Taraflar arasındaki davacı kadın tarafından açılan geçici velâyet ve boşanma davasından dolayı yapılan yargılama sonunda İlk Derece Mahkemesince geçici velâyet davasının kısmen kabulüne, boşanma davasının kabulüne karar verilmiştir.
Kararın taraf vekilleri tarafından istinaf edilmesi üzerine, Bölge Adliye Mahkemesince başvurunun kısmen kabulü ile İlk Derece Mahkemesi hükmü kısmen kaldırılarak bu yönlerden yeniden esas hakkında hüküm kurulmak suretiyle karar verilmiştir.
Bölge Adliye Mahkemesi kararı taraf vekilleri tarafından temyiz edilmekle;kesinlik, süre, temyiz şartı ve diğer usul eksiklikleri yönünden yapılan ön inceleme sonucunda, temyiz dilekçesinin kabulüne karar verildikten ve Tetkik Hâkimi tarafından hazırlanan rapor dinlendikten sonra dosyadaki belgeler incelenip gereği düşünüldü:
I. DAVA
1.Davacı kadın vekili velâyetin geçici düzenlenmesi dava dilekçesinde özetle: erkeğin bir başka kadın ile 2 ay fiili birliktelik yaşadığı kişi ile köydeki aile konutuna gerek evlilik birliğinin mutluluğunu yok ettiğini, karşı çıktığı zaman "Sen benim hanımın ile beraber aynı evde şaşamaya mecbur sun" diyerek baskıda bulunduğunu, her şeyi sineye çektiğini ileri sürerek 4721 sayılı Kanun’un 197 nci maddesi gereğince ortak çocukların geçici velâyetinin anneye verilmesini talep ve dava etmiştir.

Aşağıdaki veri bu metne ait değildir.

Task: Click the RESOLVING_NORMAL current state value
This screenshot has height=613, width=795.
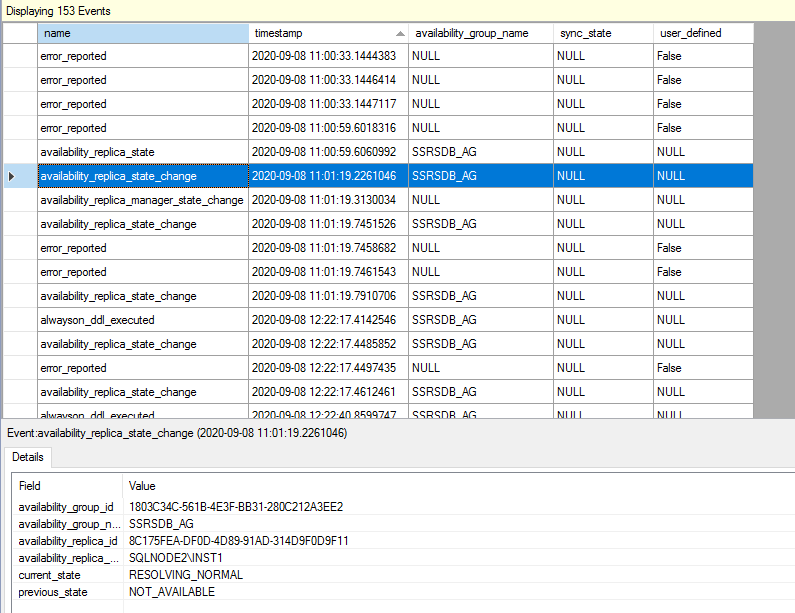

2.Davacı kadın vekili birleşen boşanma dava dilekçesinde özetle; davalının ... ile duygusal ilişki yaşadığını ve aynı konutu paylaştıklarını öğrenmesi üzerine bir daha konuşmayacağına dair söz verdiğini ancak daha sonraki süreçte davalı ile A. T 'nin müşterek çocuklarının olduğunu, bu süreçte müşterek çocuklarının eğitim, sağlık gibi ihtiyaçlarının karşılanması hususunda ilgilenmediğini iddia ederek 6100 sayılı Hukuk Muhakemeleri Kanunu’nun (6100 sayılı Kanun) 336 ncı ve 337 nci maddeleri gereğince adli yardım talebinin kabulüne, 4721 sayılı Türk Medeni Kanun'un (4721 sayılı Kanun) 166 ncı maddesi gereğince davasının kabulüne tarafların boşanmalarına, velâyetin anneye verilmesine, her biri çocuk yararına ayrı ayrı aylık 500,00 TL iştirak nafakasına, kadın yararına aylık 1.000,00 TL yoksulluk nafakasına, kadın yararına 50.000,00 TL maddî tazminat, 50.000,00 TL manevî tazminata karar verilmesini talep ve dava etmiştir.
II. CEVAP
1.Davalı erkek vekili asıl davaya cevap dilekçesinde özetle; iddiaların asılsız olduğunu,davacı ile ikinci eşin birlikte aynı konutta dört sene boyunca yaşadıklarını, davacının bu durumdan rahatsız olmadığını, davacının bu durumdan haberdar olmadığının gerçek dışı olduğunu, zina sebebine dayalı dava açılabilmesi öğrenmesinden itibaren altı ay içerisinde olabileceğini, bu sürede davayı açması gerekirken dört sene sonra davayı açtığını, çocuklarının babalarının yanında mutlu olduklarını ileri sürerek davanın reddine karar verilmesini talep etmiştir.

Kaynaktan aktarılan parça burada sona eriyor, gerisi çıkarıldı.